JOB
Return each line of the data below that contains the string "width".

DATA FOR THIS TASK
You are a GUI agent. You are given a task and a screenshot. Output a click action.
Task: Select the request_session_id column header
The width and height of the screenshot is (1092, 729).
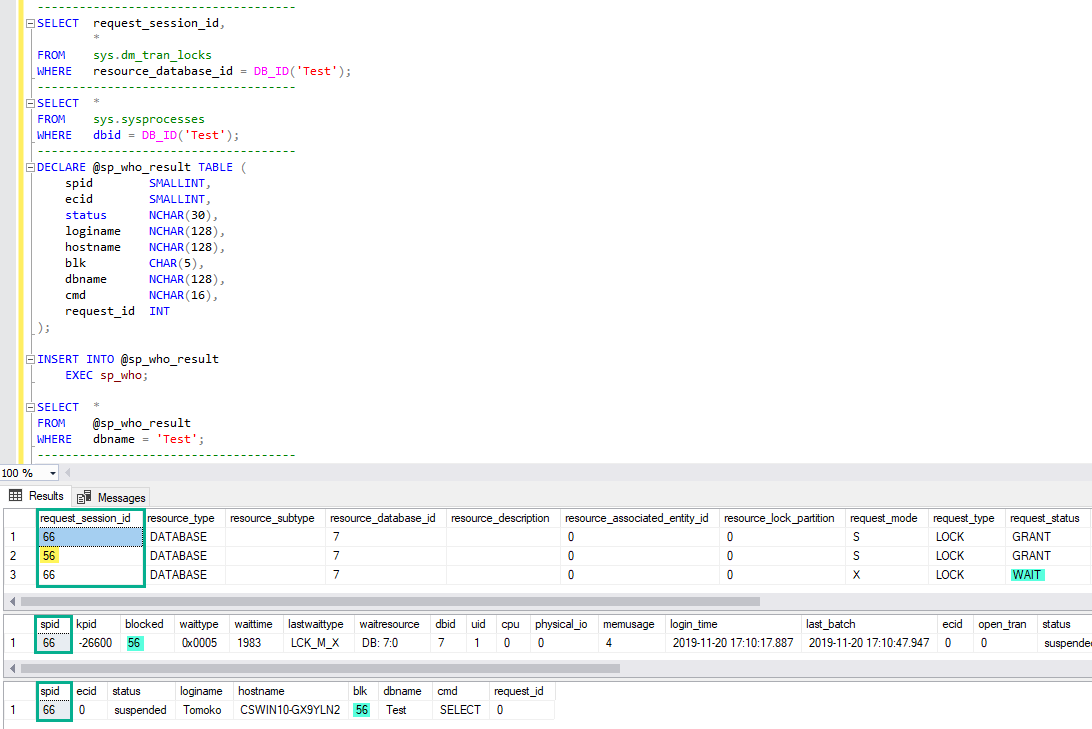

* * *

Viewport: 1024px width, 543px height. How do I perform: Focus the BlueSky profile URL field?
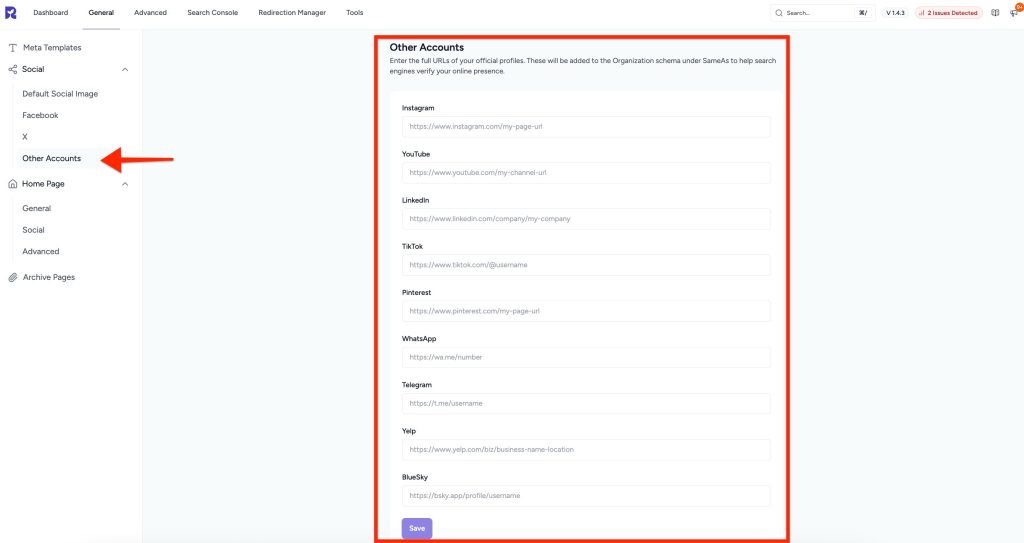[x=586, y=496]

WRITTEN ANSWER
The width and height of the screenshot is (1092, 729).
Viewport: 1024px width, 543px height. How do I perform: Focus the BlueSky profile URL field?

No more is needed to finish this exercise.